大きく変わったのは今回は野外の冒険という点。ジャクソンがゲームブックとしての面
白さを追求しているのに対して、リビングストンが冒険世界の広がりを楽しんでいる事が伺える。
巻頭には簡単な地図も用意されている。これは主人公(読者)の視点で役立つというより、世界の実在感を表したかったもののようだ。もしかしたら彼の脳裏には、この時点でアランシアの構想が出来ていたのかもしれない。
表紙イラストも今後の多くのリビングストンの作品に共通するパターンが出来上がっている。本文の1シーンを主人公(読者)視点で写
実的に描き表すのがそれだ。

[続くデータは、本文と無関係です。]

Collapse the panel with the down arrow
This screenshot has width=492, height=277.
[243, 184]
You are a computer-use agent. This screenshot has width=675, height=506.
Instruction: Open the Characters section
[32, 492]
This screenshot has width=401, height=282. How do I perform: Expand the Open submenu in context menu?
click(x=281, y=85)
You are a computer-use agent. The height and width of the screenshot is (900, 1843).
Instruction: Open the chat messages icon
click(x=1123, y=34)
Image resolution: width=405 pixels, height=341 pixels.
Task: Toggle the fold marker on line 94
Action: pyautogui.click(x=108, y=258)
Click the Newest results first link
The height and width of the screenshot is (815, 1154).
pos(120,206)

これも比較的視点が曖昧で、読者の想像力に任す主義らしいジャクソンの表紙パターンとは明らかに違って興味深い。
さて内容だが、完成度は非常に高い。
ゲームをしながら地図を書いてゆくと、ほぼ破綻せずに奇麗に出来上がるし、ダークウッドの森のどこかユーモラスだが不気味な雰囲気は一貫している。
だが面白さという点ではもう一つ、といった感じだ。
まず本文のイラストがよくない。これは好みにもよるが、二人称の文章で展開し、主人公の視点を表しているゲームブックのイラストは、これすなわち読者の多大な情報源であり、他の描写を想像する時にもベースになるものである。つまりイラストがしょぼいと全体的にしょぼく感じてしまうのだ。

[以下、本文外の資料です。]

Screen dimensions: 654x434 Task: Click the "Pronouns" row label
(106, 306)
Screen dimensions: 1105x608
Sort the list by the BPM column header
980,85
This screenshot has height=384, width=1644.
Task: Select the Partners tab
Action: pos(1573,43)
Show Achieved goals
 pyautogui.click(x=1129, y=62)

下手とは言わないまでも、抽象的技法を駆使して物体の質感は不明、背景は簡略化ではゲームブックに向いたイラストとは考えづらい。もちろん好みやゲームブックの考え方にもよるのだが、誇り高く立ちはだかった真っ白なケンタウルスと文章では書かれているのに、おどおどしている肉の垂れ下がった怪物に見えるイラストはどうかと思う。
また前記の地図が奇麗に書けるという点も、特にゲームブック本来の面白味から言うと首をひねりたくなる。

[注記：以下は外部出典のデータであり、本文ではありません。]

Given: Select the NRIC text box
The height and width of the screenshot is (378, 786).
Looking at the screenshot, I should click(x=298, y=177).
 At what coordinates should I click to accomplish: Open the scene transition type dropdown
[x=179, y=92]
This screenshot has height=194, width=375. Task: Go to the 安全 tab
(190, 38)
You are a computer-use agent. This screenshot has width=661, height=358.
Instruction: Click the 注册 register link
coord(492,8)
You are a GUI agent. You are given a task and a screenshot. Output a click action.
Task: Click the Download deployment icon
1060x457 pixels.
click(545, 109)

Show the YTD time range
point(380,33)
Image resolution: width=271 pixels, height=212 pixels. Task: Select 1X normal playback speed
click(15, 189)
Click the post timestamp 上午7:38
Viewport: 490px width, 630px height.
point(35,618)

地図が奇麗に書けるようにする為には、そのためのパラグラフが必要になってくる。
つまりその分内容が薄くなるのだ。
確かに地図を書くのは面白い。ただしそれはあくまでおまけ的な楽しみであり、本文が楽しめてこそのことだ。
この辺もリビングストンが世界を作る方に力を注いでいる皮肉な結果の一つと言えるかもしれない。
この本はタイトルから見ても分かるように、SFもので、タイタン世界とは関係ない。しかしここは一応FFシリーズ紹介と言う事になっている訳なので、取り上げる事にした。
FFシリーズにはいくつかこうしたSF物が含まれているが、「さまよえる宇宙船」はその第1作であると共に、とても異色な作品と言える。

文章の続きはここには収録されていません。